Mario Alberto Perdomo
[Martes, 7 de julio de 2009]
En Lanzarote se roba hasta a los desamparados y a los pobres. La deshonra y el deshonor insulares jamás cayeron tan bajo como tras la campaña ‘Kilo Solidario'. Ni en el pasado mandato, oye, que tuvimos siete presidentes, y a uno de ellos en el talego. Despachando, por cierto. Se esfumaron tres toneladas y media de alimentos que, en teoría, iban a repartirse entre diferentes ONG que trabajan con las familias y las personas que están pasando hambre debido a la crisis y al paro. Parece infinita la capacidad de asombro que genera esta isla. ¡Qué vergüenza!
Mientras averiguamos el paradero de los 3.500 kilogramos de alimentos recaudados con la campaña, las preguntas que debemos formularnos son obvias: ¿Estamos ante auténticos magos capaces de hacer desaparecer un tractor ante un público atónito? ¿Es cosa de pícaros y bribones? ¿Asistimos a un episodio de baja catadura moral, incluso inmoral? ¿Es ilegal apropiarse de la comida de los más débiles? ¿Es un equívoco, un error al sumar, un hurto o un robo? ¿Es falta o delito? ¿Esto es cosas de profesionales o de chorizos?
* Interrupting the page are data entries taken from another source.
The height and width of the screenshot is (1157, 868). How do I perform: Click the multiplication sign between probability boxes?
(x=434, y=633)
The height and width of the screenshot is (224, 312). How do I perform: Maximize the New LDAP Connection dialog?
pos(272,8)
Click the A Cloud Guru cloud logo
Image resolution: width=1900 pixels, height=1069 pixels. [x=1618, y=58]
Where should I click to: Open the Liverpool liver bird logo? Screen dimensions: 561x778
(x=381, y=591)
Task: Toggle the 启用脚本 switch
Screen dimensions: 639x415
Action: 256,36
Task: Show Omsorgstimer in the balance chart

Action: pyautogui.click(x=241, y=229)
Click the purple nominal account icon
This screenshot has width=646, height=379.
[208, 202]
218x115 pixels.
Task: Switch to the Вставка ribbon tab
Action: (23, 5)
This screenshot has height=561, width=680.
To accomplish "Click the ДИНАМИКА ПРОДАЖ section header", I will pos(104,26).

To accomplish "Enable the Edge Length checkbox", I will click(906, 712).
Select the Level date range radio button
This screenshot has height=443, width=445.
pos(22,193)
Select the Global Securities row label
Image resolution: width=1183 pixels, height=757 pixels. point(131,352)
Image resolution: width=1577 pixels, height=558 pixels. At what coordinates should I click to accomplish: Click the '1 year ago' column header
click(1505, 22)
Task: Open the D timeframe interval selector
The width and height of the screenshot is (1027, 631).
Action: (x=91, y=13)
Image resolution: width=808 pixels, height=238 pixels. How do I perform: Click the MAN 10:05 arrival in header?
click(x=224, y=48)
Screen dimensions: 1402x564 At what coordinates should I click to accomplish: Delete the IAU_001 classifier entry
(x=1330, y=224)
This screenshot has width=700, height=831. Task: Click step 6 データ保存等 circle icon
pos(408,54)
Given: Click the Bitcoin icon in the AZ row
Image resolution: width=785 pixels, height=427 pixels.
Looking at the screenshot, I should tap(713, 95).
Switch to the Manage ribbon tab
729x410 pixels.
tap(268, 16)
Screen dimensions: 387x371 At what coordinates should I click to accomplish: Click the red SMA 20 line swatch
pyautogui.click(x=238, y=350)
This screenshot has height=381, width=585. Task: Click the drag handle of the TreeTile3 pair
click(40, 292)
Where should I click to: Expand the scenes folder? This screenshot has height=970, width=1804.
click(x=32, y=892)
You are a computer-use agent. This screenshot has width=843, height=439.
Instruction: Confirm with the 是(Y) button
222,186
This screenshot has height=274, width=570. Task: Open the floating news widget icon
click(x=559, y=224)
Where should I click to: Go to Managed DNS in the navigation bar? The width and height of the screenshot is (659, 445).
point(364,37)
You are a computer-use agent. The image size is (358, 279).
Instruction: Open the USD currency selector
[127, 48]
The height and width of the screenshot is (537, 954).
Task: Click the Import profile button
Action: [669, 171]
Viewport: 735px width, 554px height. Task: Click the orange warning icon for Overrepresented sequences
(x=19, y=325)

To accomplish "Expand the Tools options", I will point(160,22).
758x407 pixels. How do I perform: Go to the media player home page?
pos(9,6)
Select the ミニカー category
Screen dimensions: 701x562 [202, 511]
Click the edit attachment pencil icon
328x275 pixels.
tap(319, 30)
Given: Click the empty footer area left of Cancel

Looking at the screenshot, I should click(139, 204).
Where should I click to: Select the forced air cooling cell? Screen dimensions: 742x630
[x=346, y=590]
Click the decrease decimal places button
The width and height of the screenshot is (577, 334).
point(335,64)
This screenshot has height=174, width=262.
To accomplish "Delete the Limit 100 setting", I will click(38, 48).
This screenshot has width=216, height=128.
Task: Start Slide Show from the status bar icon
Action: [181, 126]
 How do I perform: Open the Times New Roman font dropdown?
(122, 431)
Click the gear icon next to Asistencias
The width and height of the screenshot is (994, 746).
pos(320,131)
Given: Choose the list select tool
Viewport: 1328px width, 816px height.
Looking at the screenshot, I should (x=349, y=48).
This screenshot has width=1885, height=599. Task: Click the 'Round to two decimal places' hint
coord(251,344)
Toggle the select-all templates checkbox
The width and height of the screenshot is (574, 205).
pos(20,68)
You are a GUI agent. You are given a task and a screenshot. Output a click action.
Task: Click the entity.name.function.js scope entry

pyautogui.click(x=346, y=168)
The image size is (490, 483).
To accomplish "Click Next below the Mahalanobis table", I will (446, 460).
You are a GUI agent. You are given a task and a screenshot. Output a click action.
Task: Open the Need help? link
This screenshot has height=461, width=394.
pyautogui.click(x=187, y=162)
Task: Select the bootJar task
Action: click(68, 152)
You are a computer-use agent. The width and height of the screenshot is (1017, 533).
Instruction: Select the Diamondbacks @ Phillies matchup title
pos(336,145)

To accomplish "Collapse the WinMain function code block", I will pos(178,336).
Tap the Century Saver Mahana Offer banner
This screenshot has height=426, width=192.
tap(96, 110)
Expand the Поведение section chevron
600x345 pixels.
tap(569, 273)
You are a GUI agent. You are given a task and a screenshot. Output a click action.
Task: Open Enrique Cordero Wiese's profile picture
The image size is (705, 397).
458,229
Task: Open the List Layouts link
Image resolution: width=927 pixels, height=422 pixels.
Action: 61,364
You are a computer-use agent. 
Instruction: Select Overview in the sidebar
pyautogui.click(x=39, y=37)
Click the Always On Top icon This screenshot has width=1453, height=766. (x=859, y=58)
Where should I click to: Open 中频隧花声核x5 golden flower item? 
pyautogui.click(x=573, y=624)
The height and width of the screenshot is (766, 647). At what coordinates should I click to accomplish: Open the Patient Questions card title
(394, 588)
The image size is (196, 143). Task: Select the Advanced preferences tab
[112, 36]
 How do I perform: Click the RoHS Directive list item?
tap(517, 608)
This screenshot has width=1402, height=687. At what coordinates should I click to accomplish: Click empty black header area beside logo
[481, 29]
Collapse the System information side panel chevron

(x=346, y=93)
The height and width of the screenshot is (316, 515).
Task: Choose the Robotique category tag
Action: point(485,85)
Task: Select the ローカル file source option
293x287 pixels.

Hay que tener poca vergüenza para dar semejante golpe, que se asemeja a un descarado robo con violencia. Es descarado porque hay que tener jeta para gastar más de 18.000 euros en una campaña tan sensible, en lugar de donarlos a las ONG del ramo. Es un robo desde el instante en que los responsables de la campaña no fueron capaces de explicar qué rayos sucedió nada más conocerse los hechos. Y es con violencia porque mira que hay que obrar con ímpetu y fuerza, bruscamente, para quitarle la comida de la boca a quien pasa hambre.
Espero que la correspondiente denuncia haya sido cursada con firmeza y diligencia, porque no estamos ante un incidente político más de los tantísimos a los que nos hemos mal acostumbrado. Estamos ante un acto vandálico, ejercido con alevosía y premeditación, y ante un ataque frontal contra las más elementales normas de la convivencia democrática y civilizada. Un descarado robo con violencia, sin atenuantes y, posiblemente, con nocturnidad.
Tiempos de deshonra y deshonor, pues, para todos los que aquí habitamos. Lo que nos permite la alta honra y no menor honor de limpiar el nombre de Lanzarote y los lanzaroteños ante los demás y ante la historia. A ver cómo contamos por ahí que no somos una comunidad de rateros, con la que está cayendo. A ver qué hacemos para convencerlos. A ver cómo sanamos el inmenso dolor que sienten Cáritas y las restantes organizaciones altruistas. A ver cómo conseguimos seguir ayudando a quien lo necesita, pero garantizando que la ayuda llegue a su destino, porque ésta sigue siendo la prioridad.
Creo que toca presentar la correspondiente denuncia, si no se ha hecho ya. Lo demás, pura retórica. Blablablá, blablablá, blablablá... Cáscaras de lapa.